> Problem details:
Both the line with "the 1Panel logo" and the line with "Given: Open Docker from the sidebar" in the records below must appear in the output, along with every line between them, exactly and with nothing added.

*** Opening of Given data ***

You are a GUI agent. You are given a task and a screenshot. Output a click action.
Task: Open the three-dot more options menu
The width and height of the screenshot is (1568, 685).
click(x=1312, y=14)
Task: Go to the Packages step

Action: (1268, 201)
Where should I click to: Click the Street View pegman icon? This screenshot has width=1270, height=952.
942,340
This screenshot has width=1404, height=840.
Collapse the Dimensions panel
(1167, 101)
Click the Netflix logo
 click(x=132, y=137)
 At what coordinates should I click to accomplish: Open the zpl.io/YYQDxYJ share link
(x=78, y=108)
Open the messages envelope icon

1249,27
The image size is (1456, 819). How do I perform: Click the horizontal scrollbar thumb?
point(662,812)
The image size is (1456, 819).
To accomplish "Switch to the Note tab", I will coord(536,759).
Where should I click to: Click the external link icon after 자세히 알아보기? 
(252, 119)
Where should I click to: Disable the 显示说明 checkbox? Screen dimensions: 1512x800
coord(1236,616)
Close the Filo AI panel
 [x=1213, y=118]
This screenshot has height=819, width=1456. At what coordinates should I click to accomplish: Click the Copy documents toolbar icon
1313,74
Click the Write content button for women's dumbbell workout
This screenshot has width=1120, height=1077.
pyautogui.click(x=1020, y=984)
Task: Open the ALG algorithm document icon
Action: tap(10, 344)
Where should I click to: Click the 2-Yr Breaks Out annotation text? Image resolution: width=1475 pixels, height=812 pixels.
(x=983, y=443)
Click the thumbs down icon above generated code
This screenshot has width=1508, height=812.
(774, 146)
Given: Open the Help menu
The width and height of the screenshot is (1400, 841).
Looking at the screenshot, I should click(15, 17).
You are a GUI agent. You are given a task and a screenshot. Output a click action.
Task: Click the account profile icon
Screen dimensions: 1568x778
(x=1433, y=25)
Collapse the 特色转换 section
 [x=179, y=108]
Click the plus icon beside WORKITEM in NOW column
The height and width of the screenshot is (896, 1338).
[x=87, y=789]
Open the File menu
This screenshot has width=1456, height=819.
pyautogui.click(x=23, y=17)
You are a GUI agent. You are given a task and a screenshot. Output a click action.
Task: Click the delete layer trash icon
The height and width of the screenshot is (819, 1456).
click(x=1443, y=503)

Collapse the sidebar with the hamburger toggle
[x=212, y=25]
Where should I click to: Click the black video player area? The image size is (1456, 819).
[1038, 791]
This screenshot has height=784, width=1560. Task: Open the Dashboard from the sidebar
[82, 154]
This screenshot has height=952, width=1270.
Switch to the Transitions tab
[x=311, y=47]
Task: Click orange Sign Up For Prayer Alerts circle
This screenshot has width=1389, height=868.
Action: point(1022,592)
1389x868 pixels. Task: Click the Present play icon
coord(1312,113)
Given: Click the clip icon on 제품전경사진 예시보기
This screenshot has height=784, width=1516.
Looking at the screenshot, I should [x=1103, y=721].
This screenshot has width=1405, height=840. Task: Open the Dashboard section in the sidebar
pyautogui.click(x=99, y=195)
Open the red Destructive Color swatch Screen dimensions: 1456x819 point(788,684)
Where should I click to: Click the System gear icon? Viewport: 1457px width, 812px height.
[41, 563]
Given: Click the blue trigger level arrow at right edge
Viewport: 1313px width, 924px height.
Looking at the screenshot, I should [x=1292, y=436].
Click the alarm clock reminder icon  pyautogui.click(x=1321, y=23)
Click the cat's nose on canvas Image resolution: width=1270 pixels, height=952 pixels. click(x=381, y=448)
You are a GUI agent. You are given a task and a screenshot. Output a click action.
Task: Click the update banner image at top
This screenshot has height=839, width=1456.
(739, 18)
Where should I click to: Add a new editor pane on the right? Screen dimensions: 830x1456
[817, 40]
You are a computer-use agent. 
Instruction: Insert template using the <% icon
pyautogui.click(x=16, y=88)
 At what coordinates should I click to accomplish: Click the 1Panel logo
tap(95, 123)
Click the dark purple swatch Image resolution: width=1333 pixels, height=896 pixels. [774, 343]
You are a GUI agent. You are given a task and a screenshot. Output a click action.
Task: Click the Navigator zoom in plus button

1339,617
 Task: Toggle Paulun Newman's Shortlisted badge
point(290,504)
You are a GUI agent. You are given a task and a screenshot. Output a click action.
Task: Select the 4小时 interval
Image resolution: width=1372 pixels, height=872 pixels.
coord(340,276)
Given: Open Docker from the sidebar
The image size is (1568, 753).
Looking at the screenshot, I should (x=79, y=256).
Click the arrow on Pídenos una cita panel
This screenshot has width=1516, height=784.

*** Close of Given data ***

> Your response:
 At what coordinates should I click to accomplish: Click the 1Panel logo
tap(95, 123)
Click the dark purple swatch Image resolution: width=1333 pixels, height=896 pixels. [774, 343]
You are a GUI agent. You are given a task and a screenshot. Output a click action.
Task: Click the Navigator zoom in plus button

1339,617
 Task: Toggle Paulun Newman's Shortlisted badge
point(290,504)
You are a GUI agent. You are given a task and a screenshot. Output a click action.
Task: Select the 4小时 interval
Image resolution: width=1372 pixels, height=872 pixels.
coord(340,276)
Given: Open Docker from the sidebar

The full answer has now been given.